I keep seeing posts on the blagosphere, and hearing in the news, about people who are absolutely infuriated at the mere idea of using any bailout money to help people with failing mortgages directly. Give it to the wealthy corporations who leveraged those bad mortgages into oblivion and wrecked the economy? Sure, no problem. But give money to people who might otherwise lose their homes? Gasp, no! We can't have that! Those people were stupid and didn't do their homework! We can't be going around rewarding stupidity and failure! They should have KNOWN that this would happen!

Really?

Well, let's have a look at this clip from the Daily Show, which once again proves that the best news reporting in America is coming from comedians, of all places:



So, really...who was stupid? Who was a loser? Who failed?

[identity profile] dorei.livejournal.com 2009-03-13 10:37 am (UTC)(link)
It was a combination, really. There definitely were some deadbeats out there who should never have been given a mortgage, who were irresponsible, and frankly, deserved to lose their home, and as my daughter likes to say, "I hope they die in a fire."
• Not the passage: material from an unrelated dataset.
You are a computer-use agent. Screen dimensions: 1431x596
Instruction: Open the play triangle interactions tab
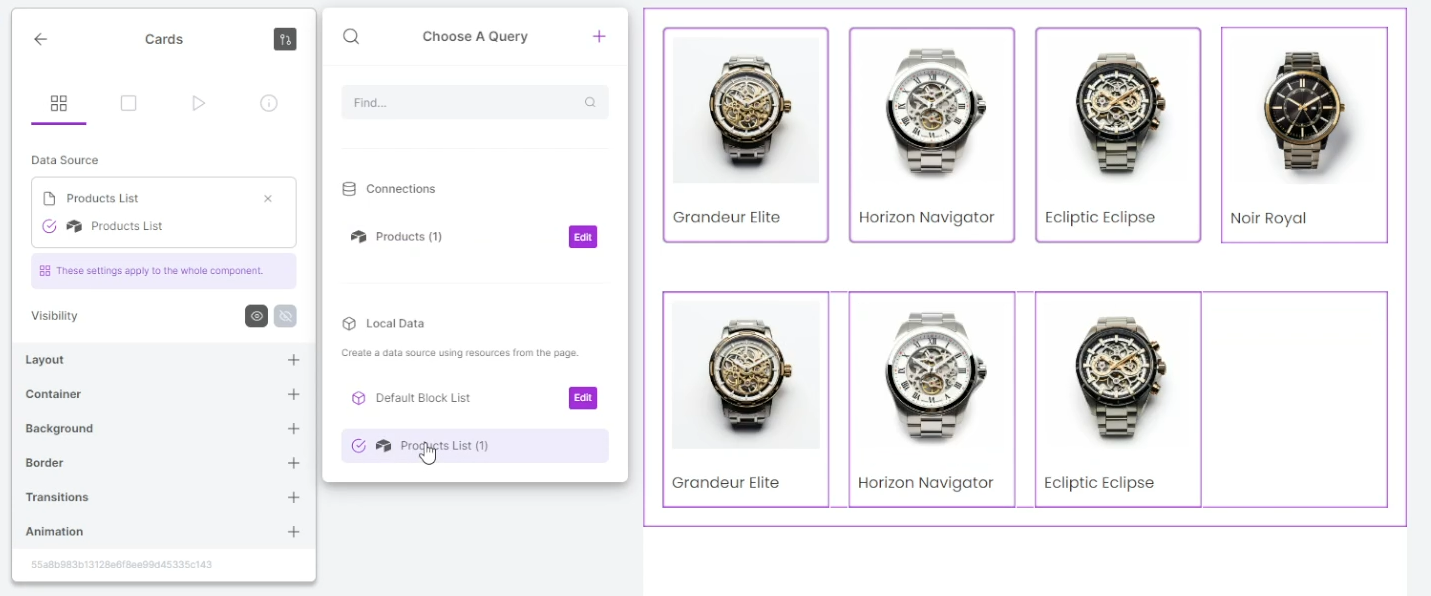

There were also a great number of folks who thought they were agreeing to one type of loan, had agreed to one type of loan, and got the old bait and switch at the table. Having gone through a few refinancings, I can tell you that reading through that paperwork really DOES need a law degree, or a personal attorney on retainer to come with you to closing to make sure that what you're signing is what you'd intended to actually contract. And those mortgage folks should, like the deadbeats, die in a fire.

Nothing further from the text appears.